It is faster to restrict searchMethod’s method name before computing that its object’s local source equals a call to ldap.initialize, because if there’s no LDAP2QueryMethods, the latest won’t be computed.

  • Getting the arguments:
import semmle.python.ApiGraphs

class LDAP2QueryMethods extends string {
  LDAP2QueryMethods() { this in ["search", "search_s", "search_st", "search_ext", "search_ext_s"] }
}

from DataFlow::MethodCallNode searchMethod, DataFlow::Node arg
where
    searchMethod.getLocation().getFile().getBaseName().matches("LDAP_%") and // just restricting the file to be queried
    searchMethod.getMethodName() instanceof LDAP2QueryMethods and
    searchMethod.getObject().getALocalSource() =
      API::moduleImport("ldap").getMember("initialize").getACall() and
    arg in [searchMethod.getArg(0), searchMethod.getArg(2), searchMethod.getArgByName("filterstr")]
select searchMethod, arg

Run it!

arg in [] means that CodeQL will execute the code following that statement setting arg to each object inside the list.

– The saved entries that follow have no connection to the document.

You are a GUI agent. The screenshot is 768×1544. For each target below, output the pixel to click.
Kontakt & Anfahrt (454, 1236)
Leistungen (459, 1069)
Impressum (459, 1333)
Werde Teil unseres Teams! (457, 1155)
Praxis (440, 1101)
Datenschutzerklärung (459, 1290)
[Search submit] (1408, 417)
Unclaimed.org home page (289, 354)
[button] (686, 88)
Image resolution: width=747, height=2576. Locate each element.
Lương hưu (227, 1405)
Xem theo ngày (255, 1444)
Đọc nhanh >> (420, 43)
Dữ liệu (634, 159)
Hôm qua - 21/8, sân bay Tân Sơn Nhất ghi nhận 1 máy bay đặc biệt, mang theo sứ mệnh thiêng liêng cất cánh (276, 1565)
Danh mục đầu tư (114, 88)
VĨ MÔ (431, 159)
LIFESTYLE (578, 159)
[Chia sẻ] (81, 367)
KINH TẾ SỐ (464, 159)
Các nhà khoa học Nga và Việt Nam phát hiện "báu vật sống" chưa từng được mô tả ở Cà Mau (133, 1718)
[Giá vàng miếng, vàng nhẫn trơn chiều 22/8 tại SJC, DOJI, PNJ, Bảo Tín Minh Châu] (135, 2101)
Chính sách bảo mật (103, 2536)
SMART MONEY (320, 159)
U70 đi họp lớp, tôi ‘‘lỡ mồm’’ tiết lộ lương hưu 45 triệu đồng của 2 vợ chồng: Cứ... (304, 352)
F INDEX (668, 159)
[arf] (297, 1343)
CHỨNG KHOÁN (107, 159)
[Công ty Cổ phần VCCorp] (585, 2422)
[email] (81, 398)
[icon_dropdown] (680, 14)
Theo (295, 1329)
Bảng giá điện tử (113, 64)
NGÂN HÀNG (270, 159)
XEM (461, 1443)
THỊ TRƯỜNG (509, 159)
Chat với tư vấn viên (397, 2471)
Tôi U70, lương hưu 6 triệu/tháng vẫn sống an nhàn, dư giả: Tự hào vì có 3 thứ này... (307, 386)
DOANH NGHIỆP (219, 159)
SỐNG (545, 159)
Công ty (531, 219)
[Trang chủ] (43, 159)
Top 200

  • Making a LDAP2Query class:
import semmle.python.ApiGraphs

class LDAP2QueryMethods extends string {
  LDAP2QueryMethods() { this in ["search", "search_s", "search_st", "search_ext", "search_ext_s"] }
}

class LDAP2Query extends DataFlow::CallCfgNode {
  DataFlow::MethodCallNode searchMethod;

  LDAP2Query() {
    searchMethod.getMethodName() instanceof LDAP2QueryMethods and
    searchMethod.getObject().getALocalSource() =
      API::moduleImport("ldap").getMember("initialize").getACall() and
    this = searchMethod.(DataFlow::CallCfgNode)
  }

  DataFlow::Node getQuery() {
    result in [
        searchMethod.getArg(0), searchMethod.getArg(2), searchMethod.getArgByName("filterstr")
      ]
  }
}

from LDAP2Query lq
select lq, lq.getQuery()

Run it!

Notice that, in order to use searchMethod in a class predicate (getQuery) we need to create a class variable DataFlow::MethodCallNode searchMethod;. Otherwise, the only thing correlating getQuery with its own LDAP2Query would be this and so we should make more type casting than this way.

  • Extending LDAPQuery::Range:
import semmle.python.ApiGraphs

module LDAPQuery {
  abstract class Range extends DataFlow::Node {
    abstract DataFlow::Node getQuery();
  }
}

class LDAPQuery extends DataFlow::Node {
  LDAPQuery::Range range;

  LDAPQuery() { this = range }

  DataFlow::Node getQuery() { result = range.getQuery() }
}

class LDAP2QueryMethods extends string {
  LDAP2QueryMethods() { this in ["search", "search_s", "search_st", "search_ext", "search_ext_s"] }
}

class LDAP2Query extends DataFlow::CallCfgNode, LDAPQuery::Range {
  DataFlow::MethodCallNode searchMethod;

  LDAP2Query() {
    searchMethod.getMethodName() instanceof LDAP2QueryMethods and
    searchMethod.getObject().getALocalSource() =
      API::moduleImport("ldap").getMember("initialize").getACall() and
    this = searchMethod.(DataFlow::CallCfgNode) // [1]
  }

  override DataFlow::Node getQuery() {
    result in [
        searchMethod.getArg(0), searchMethod.getArg(2), searchMethod.getArgByName("filterstr")
      ]
  }
}

from LDAPQuery lq // [2]
select lq, lq.getQuery() // [3]

Run it!

Notice the use of this inside LDAP2Query [1] (since calling LDAPQuery will return all query calls and so this refers to LDAP2Query being the call to a LDAP2QueryMethods method), and the use of LDAPQuery in the select statement [2] along with LDAPQuery’s Concept predicate getQuery() [3].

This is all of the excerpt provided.